The expected answer is the set of lines in the data below between the line holding "The image size is (800, 616)." and the line holding "Toggle the Crash", inclusive, written out exactly.

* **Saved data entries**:
────────────────────────────────────────
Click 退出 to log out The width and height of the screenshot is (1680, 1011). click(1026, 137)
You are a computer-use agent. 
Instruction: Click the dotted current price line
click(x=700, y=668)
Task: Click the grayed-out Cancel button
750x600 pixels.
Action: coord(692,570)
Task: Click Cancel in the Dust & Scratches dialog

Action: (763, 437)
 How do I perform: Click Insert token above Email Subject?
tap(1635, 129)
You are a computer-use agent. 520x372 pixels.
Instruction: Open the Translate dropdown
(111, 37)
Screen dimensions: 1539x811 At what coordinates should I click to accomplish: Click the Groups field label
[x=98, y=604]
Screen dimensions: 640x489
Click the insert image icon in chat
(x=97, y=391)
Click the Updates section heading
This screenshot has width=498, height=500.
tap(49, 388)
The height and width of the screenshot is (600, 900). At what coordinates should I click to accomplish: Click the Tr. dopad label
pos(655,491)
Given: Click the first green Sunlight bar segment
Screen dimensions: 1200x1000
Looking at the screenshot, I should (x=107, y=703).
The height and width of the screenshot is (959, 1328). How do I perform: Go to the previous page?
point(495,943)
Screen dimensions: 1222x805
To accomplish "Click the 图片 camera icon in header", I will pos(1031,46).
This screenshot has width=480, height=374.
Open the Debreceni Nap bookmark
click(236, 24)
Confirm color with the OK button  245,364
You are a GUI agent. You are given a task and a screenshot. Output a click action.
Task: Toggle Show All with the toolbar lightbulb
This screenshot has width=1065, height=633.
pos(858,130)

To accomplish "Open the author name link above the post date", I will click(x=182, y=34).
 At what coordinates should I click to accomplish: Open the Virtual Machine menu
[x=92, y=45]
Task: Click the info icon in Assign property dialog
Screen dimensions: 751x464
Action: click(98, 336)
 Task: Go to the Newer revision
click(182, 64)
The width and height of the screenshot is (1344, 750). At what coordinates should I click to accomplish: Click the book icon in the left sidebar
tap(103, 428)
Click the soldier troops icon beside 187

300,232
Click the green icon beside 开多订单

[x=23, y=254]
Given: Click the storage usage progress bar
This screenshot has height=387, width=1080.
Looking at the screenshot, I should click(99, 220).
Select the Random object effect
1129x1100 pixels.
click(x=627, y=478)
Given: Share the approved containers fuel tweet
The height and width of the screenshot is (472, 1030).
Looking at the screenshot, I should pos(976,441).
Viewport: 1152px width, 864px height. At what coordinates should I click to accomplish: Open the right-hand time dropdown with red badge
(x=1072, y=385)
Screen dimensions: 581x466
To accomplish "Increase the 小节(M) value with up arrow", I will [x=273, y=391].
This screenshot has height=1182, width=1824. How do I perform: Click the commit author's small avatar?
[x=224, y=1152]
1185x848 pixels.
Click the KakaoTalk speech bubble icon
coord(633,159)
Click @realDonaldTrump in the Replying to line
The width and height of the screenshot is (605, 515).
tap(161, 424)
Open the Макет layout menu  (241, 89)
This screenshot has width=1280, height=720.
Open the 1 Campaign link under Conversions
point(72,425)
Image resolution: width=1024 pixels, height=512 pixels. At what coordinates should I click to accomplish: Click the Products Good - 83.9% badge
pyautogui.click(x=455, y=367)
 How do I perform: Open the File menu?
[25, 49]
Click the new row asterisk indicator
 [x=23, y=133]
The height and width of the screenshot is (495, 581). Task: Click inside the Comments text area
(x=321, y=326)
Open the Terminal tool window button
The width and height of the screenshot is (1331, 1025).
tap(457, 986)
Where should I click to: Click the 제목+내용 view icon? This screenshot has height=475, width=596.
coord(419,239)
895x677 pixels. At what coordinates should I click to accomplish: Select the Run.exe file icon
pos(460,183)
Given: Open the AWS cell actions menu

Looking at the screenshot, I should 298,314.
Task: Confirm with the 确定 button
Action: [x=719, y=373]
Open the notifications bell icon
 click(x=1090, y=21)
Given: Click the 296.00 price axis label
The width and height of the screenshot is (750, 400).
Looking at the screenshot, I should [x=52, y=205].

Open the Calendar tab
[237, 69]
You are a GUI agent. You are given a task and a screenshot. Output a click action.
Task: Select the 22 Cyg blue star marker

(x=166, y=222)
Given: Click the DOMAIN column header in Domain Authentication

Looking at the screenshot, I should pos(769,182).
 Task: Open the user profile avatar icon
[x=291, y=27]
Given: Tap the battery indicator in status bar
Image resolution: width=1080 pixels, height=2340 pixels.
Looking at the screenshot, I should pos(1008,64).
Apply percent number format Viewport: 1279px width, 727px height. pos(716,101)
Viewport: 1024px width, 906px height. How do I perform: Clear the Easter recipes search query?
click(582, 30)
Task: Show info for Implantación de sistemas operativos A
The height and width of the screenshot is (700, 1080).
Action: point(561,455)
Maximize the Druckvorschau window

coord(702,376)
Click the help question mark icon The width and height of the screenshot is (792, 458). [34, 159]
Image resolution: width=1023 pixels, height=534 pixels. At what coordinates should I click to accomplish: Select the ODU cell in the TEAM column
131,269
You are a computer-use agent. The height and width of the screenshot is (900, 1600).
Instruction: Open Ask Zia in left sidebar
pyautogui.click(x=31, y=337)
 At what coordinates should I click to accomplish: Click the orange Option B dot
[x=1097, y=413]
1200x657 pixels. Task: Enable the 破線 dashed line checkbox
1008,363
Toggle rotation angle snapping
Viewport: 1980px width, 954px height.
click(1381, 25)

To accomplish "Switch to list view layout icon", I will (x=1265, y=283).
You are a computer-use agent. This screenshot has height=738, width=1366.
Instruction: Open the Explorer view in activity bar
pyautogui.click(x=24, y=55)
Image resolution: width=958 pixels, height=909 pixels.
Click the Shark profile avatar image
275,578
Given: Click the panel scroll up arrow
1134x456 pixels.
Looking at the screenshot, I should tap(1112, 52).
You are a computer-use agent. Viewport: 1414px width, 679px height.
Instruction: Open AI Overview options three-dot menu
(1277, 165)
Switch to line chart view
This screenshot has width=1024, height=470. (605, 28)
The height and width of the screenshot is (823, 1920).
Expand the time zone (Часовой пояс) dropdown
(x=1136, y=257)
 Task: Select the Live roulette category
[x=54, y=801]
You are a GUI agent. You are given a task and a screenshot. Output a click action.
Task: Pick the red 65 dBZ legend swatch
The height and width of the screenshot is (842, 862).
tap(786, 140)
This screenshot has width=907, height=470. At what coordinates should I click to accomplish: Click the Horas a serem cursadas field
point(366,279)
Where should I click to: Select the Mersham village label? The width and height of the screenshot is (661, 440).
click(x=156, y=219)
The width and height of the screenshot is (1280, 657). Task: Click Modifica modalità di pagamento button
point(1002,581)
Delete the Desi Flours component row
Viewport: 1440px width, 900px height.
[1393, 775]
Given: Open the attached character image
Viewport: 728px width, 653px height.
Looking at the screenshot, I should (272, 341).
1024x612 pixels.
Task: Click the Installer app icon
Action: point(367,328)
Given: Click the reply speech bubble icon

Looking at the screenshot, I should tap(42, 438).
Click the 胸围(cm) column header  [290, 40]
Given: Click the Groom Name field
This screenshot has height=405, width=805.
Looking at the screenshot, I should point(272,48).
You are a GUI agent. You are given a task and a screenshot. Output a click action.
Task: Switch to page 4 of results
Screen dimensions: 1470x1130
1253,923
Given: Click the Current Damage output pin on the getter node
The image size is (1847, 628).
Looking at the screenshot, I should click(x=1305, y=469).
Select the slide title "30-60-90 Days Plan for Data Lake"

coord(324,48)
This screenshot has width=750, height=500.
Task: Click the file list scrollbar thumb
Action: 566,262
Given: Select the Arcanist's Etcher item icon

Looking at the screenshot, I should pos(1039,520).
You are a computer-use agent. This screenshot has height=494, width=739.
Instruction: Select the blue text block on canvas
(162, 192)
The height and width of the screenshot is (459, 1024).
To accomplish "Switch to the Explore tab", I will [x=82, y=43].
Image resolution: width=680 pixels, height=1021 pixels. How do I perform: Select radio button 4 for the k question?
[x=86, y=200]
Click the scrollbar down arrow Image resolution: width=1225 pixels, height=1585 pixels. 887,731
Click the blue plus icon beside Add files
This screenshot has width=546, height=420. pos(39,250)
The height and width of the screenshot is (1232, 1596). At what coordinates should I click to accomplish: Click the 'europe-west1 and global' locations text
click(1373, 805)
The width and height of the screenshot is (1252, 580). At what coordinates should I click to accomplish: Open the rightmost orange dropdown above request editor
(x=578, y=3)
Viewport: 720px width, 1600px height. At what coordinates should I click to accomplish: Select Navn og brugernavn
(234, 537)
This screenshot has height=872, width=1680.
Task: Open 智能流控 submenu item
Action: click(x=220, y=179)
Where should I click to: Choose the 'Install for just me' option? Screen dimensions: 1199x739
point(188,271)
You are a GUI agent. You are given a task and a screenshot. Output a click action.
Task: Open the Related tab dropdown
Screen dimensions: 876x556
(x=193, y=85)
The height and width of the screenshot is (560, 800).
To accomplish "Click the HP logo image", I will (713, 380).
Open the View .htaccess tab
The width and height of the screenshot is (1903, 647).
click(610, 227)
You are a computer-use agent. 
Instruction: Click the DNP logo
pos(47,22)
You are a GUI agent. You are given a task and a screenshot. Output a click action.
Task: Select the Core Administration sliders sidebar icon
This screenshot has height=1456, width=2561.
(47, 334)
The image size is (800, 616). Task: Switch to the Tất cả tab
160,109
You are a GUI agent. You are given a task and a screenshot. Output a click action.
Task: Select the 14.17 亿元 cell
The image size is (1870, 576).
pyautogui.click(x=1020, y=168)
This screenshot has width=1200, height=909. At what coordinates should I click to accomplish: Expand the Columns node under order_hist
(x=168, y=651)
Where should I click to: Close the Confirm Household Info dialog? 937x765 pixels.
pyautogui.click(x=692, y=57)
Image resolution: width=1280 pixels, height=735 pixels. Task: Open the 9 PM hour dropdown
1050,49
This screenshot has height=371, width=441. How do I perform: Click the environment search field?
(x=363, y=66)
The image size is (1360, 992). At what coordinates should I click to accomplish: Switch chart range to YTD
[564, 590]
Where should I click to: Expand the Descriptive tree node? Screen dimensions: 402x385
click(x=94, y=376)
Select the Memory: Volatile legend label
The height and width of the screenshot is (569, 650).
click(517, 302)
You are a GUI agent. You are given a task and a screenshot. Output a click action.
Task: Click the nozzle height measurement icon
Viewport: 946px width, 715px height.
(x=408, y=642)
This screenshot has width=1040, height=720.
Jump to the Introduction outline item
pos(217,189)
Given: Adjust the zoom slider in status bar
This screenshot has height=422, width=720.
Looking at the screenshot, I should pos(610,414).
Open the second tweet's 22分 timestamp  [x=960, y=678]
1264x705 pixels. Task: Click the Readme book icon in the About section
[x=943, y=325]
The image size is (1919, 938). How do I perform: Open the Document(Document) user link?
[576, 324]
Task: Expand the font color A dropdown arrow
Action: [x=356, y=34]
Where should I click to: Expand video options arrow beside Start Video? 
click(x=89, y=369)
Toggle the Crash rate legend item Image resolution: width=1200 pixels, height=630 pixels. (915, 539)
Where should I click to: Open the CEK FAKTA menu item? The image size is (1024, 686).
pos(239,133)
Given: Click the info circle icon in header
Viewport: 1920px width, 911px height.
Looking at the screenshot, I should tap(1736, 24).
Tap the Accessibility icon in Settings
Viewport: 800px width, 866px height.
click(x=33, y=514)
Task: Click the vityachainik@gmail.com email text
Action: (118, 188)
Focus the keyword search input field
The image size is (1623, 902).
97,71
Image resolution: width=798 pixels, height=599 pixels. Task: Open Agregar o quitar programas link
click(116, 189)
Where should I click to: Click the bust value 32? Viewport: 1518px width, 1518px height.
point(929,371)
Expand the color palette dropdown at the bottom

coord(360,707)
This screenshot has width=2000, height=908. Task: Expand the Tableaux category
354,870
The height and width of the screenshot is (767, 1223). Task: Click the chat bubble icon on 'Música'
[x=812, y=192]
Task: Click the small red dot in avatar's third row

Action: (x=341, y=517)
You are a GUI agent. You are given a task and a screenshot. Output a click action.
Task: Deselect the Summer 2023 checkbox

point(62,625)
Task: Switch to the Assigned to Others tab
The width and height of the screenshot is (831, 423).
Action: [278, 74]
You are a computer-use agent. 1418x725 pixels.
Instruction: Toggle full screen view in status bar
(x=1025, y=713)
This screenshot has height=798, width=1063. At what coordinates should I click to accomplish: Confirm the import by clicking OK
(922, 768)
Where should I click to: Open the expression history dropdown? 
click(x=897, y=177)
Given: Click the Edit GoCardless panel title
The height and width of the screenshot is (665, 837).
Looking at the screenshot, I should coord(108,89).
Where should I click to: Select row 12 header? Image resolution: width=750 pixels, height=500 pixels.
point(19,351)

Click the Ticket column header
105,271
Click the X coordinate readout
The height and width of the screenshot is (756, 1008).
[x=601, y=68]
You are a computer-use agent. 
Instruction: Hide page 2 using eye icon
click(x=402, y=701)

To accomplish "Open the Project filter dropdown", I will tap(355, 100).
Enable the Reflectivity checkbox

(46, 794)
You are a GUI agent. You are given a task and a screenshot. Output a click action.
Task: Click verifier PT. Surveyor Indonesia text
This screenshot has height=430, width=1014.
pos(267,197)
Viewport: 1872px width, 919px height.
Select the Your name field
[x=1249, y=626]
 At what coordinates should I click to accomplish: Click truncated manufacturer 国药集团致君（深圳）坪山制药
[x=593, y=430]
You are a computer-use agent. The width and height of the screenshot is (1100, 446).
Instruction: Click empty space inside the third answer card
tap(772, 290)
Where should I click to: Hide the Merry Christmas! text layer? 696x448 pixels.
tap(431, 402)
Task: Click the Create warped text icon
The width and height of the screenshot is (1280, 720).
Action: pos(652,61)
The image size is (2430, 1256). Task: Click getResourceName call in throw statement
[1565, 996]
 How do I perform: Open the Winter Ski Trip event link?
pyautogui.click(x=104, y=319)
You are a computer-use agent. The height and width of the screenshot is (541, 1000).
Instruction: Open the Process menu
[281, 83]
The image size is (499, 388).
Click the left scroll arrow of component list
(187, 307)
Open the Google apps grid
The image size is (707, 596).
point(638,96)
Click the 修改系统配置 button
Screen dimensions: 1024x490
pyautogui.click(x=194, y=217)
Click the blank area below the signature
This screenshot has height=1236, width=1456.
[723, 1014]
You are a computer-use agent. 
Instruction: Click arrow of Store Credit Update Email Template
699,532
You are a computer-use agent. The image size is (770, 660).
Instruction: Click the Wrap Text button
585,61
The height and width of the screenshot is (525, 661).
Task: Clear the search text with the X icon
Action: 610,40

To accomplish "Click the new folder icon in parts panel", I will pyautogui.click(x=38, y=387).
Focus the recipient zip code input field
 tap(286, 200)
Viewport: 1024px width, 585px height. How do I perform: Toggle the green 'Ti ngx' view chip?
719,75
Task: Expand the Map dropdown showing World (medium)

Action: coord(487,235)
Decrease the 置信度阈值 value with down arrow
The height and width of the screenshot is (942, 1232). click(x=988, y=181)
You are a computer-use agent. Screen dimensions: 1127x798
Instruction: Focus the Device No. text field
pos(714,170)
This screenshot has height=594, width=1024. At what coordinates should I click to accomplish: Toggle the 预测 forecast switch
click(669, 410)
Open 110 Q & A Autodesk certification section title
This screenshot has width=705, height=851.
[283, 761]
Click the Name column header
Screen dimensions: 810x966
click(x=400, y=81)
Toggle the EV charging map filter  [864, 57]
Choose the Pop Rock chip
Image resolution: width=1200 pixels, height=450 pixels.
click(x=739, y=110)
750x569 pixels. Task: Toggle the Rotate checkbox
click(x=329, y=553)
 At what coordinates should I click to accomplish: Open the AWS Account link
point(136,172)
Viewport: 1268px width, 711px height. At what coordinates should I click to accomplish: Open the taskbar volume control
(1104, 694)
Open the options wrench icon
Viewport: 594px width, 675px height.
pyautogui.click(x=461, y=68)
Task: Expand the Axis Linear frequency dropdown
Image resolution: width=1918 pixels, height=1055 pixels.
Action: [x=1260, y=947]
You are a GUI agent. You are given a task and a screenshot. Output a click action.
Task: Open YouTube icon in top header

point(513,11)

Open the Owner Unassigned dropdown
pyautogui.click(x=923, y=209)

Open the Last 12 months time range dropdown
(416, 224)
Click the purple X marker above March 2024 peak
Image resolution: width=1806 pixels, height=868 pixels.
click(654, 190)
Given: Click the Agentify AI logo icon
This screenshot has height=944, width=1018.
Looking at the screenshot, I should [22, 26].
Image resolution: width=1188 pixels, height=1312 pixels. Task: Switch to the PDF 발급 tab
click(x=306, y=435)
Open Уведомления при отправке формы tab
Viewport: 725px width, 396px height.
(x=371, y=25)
────────────────────────────────────────
* **Answer area**:
The image size is (800, 616). Task: Switch to the Tất cả tab
160,109
You are a GUI agent. You are given a task and a screenshot. Output a click action.
Task: Select the 14.17 亿元 cell
The image size is (1870, 576).
pyautogui.click(x=1020, y=168)
This screenshot has width=1200, height=909. At what coordinates should I click to accomplish: Expand the Columns node under order_hist
(x=168, y=651)
Where should I click to: Close the Confirm Household Info dialog? 937x765 pixels.
pyautogui.click(x=692, y=57)
Image resolution: width=1280 pixels, height=735 pixels. Task: Open the 9 PM hour dropdown
1050,49
This screenshot has height=371, width=441. How do I perform: Click the environment search field?
(x=363, y=66)
The image size is (1360, 992). At what coordinates should I click to accomplish: Switch chart range to YTD
[564, 590]
Where should I click to: Expand the Descriptive tree node? Screen dimensions: 402x385
click(x=94, y=376)
Select the Memory: Volatile legend label
The height and width of the screenshot is (569, 650).
click(517, 302)
You are a GUI agent. You are given a task and a screenshot. Output a click action.
Task: Click the nozzle height measurement icon
Viewport: 946px width, 715px height.
(x=408, y=642)
This screenshot has width=1040, height=720.
Jump to the Introduction outline item
pos(217,189)
Given: Adjust the zoom slider in status bar
This screenshot has height=422, width=720.
Looking at the screenshot, I should pos(610,414).
Open the second tweet's 22分 timestamp  [x=960, y=678]
1264x705 pixels. Task: Click the Readme book icon in the About section
[x=943, y=325]
The image size is (1919, 938). How do I perform: Open the Document(Document) user link?
[576, 324]
Task: Expand the font color A dropdown arrow
Action: [x=356, y=34]
Where should I click to: Expand video options arrow beside Start Video? 
click(x=89, y=369)
Toggle the Crash rate legend item Image resolution: width=1200 pixels, height=630 pixels. (915, 539)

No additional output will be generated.